From the records below, determine the number of lines containing "fullscreen". Output that number alone.

Data provided: Begin

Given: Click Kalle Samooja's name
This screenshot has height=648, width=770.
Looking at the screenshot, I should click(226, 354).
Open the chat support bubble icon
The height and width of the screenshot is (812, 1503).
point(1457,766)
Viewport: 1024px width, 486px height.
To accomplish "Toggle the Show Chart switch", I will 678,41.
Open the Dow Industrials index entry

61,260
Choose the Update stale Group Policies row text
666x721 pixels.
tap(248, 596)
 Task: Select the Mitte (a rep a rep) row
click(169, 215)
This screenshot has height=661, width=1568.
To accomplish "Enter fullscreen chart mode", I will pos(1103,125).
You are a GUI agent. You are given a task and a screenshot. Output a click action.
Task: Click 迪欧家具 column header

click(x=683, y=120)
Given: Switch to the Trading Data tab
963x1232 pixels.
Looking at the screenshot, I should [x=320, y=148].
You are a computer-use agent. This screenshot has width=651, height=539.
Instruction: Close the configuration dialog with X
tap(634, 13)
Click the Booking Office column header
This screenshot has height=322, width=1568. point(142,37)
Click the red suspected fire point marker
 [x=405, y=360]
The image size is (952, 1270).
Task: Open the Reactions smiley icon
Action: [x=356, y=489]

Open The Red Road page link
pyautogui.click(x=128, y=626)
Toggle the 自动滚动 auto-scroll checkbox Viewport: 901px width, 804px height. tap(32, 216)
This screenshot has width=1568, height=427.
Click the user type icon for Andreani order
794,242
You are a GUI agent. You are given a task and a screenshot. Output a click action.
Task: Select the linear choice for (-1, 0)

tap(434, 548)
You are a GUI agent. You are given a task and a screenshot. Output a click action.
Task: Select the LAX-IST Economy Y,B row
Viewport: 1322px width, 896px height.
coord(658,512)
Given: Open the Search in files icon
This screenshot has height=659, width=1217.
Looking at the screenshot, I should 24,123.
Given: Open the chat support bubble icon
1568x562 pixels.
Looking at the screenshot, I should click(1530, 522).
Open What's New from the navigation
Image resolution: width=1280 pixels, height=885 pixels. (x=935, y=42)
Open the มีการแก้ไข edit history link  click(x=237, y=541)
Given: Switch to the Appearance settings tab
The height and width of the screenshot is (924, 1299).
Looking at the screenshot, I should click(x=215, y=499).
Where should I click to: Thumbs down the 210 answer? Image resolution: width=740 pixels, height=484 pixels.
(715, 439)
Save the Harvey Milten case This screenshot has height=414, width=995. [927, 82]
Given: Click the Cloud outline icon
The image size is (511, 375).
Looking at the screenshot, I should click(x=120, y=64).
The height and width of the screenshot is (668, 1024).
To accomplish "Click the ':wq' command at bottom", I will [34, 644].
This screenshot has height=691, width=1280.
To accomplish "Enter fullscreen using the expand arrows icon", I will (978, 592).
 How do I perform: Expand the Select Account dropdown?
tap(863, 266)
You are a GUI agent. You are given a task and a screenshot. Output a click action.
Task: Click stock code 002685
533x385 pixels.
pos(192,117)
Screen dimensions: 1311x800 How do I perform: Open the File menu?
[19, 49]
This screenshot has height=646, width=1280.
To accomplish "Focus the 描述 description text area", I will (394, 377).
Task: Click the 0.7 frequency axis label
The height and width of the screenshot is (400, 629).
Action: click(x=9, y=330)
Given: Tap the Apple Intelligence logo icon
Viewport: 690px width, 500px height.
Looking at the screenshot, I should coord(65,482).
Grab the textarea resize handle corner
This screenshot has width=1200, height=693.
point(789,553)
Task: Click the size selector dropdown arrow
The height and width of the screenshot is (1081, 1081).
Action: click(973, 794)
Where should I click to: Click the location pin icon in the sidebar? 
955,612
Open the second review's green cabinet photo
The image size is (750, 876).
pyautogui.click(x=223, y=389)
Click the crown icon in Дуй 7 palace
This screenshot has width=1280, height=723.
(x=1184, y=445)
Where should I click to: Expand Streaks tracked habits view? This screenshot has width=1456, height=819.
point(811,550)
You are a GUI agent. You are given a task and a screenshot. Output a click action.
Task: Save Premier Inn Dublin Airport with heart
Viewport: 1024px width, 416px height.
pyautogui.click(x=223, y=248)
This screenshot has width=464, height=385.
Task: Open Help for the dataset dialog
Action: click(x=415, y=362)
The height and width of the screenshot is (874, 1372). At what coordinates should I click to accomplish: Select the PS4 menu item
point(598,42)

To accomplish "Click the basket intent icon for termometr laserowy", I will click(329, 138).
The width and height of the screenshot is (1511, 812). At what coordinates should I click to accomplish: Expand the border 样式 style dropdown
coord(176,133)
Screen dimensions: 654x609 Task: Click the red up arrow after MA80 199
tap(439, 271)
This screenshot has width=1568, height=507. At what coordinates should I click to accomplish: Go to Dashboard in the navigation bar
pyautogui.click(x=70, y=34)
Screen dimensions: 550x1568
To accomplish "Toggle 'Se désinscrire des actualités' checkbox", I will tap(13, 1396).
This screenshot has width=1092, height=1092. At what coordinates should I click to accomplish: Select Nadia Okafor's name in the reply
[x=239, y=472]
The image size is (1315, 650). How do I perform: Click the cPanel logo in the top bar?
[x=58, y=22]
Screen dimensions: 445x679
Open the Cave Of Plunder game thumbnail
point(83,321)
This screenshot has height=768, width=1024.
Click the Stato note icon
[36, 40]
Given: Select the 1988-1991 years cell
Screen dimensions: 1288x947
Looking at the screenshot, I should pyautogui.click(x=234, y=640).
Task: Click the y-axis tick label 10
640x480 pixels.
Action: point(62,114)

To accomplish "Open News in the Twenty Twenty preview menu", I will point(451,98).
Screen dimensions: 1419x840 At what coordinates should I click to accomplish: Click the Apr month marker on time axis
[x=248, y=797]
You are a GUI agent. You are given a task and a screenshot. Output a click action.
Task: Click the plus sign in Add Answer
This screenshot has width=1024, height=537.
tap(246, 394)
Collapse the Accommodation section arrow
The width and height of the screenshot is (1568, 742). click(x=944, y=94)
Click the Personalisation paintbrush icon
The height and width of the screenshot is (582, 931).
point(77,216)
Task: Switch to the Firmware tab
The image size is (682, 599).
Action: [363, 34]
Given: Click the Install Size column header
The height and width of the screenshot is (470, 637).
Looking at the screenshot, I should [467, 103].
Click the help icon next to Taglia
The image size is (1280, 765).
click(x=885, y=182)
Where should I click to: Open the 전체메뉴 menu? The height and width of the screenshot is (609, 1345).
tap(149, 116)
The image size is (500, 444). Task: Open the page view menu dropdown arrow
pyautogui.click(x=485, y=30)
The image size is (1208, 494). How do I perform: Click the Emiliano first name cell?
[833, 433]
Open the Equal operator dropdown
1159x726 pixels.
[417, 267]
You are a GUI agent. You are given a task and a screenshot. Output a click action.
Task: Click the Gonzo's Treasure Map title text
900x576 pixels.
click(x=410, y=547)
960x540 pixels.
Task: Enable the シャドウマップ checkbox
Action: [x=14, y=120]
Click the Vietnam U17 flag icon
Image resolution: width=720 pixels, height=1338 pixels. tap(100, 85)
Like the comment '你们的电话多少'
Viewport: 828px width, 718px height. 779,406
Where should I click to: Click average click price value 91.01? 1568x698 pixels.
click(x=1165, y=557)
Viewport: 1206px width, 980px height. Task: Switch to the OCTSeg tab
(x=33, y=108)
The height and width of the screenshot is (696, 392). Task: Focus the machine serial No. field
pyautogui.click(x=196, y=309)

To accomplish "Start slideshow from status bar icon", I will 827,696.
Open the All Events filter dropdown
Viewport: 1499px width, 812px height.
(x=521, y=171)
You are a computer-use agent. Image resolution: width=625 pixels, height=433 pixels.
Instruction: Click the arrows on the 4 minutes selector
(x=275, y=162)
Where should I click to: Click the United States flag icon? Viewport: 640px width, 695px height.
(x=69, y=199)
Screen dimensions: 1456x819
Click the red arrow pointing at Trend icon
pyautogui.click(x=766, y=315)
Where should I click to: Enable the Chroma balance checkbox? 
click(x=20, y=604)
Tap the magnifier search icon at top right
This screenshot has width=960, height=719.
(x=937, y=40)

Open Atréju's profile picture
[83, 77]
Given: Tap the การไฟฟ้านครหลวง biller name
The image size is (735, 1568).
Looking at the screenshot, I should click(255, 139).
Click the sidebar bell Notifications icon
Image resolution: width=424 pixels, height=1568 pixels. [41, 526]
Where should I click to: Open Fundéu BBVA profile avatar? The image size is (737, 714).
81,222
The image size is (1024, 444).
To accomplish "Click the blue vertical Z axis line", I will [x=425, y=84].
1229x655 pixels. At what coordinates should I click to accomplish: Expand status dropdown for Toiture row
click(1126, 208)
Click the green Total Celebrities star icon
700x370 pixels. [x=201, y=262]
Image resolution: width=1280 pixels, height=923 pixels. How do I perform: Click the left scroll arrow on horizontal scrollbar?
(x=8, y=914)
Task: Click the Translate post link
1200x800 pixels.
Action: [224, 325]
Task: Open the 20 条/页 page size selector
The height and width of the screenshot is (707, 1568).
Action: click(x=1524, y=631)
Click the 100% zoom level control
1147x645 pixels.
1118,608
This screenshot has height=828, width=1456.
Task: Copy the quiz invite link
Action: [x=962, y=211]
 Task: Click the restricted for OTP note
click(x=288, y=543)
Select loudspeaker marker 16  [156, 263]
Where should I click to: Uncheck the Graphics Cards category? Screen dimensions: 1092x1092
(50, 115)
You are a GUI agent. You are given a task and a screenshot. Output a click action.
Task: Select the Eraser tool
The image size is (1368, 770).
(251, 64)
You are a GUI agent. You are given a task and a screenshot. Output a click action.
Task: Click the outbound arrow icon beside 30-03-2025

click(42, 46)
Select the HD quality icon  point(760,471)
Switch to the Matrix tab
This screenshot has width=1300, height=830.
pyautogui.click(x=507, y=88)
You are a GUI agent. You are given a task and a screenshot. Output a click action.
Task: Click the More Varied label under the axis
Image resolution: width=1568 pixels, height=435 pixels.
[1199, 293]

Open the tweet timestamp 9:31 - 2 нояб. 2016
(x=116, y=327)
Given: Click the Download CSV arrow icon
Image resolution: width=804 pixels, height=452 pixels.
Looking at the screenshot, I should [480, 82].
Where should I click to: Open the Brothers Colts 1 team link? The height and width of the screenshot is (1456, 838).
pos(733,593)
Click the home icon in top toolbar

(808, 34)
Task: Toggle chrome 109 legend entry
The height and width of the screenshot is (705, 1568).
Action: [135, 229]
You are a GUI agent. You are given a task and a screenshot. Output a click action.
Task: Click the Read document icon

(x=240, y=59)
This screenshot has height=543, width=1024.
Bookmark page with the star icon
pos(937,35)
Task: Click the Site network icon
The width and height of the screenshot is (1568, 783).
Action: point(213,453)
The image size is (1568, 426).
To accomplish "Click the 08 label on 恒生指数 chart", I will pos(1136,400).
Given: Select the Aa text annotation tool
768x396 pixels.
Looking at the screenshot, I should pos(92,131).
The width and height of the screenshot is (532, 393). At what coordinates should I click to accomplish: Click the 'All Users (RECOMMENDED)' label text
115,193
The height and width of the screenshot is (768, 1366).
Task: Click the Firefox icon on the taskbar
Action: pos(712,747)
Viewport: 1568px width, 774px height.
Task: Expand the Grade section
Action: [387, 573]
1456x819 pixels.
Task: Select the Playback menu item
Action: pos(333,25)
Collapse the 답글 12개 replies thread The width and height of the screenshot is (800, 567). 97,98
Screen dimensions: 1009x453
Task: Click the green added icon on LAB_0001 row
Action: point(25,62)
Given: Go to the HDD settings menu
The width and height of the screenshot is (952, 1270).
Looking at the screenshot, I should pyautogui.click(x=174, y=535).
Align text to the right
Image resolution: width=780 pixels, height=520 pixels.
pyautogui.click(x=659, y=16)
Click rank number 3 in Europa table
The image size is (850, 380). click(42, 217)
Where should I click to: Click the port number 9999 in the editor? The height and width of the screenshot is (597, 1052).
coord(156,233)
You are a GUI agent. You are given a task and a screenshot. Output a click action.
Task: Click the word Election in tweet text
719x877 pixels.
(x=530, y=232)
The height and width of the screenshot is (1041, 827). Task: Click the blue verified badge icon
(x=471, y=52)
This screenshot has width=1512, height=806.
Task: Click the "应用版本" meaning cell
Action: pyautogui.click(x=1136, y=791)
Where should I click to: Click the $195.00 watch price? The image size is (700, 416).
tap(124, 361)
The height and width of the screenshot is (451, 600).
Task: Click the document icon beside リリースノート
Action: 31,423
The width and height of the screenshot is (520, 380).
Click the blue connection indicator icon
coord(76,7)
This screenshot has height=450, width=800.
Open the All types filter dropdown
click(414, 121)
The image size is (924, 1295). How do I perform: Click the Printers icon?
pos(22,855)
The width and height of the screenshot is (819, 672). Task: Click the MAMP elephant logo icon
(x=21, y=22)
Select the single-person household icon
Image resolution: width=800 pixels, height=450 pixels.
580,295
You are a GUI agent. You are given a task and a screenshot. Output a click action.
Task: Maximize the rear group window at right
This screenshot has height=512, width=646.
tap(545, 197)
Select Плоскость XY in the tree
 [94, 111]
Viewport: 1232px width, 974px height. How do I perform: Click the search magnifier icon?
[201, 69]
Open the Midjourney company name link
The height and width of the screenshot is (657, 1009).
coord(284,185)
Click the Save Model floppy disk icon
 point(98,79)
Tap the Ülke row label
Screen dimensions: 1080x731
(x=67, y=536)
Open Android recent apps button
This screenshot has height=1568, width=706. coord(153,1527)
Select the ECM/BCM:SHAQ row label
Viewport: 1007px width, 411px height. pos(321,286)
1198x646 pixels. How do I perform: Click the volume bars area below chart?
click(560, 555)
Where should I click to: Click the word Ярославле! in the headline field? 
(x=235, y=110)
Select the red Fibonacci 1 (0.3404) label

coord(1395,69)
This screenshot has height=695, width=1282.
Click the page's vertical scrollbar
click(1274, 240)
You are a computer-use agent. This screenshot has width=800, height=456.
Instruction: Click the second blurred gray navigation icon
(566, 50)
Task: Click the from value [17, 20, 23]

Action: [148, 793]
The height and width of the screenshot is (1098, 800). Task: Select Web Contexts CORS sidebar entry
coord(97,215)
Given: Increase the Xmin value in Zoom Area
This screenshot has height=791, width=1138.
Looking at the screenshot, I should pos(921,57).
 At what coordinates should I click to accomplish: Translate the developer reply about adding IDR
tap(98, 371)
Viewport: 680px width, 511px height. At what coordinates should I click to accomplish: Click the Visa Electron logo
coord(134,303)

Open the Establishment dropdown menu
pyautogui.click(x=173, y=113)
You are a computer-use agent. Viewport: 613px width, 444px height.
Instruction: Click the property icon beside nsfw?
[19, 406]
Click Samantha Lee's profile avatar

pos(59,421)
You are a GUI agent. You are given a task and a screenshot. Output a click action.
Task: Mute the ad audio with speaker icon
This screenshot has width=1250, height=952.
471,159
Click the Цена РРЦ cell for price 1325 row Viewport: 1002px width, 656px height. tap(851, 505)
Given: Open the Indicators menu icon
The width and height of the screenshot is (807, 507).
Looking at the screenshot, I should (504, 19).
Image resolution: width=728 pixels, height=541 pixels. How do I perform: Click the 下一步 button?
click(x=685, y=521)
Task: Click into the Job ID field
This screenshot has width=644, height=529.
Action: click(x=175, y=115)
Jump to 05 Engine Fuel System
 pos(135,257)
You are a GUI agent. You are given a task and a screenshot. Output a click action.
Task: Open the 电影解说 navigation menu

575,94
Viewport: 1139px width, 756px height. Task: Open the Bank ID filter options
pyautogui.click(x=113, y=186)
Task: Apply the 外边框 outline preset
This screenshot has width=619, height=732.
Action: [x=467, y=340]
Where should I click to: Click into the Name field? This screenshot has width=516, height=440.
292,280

Data provided: End

▶ [Response below] 2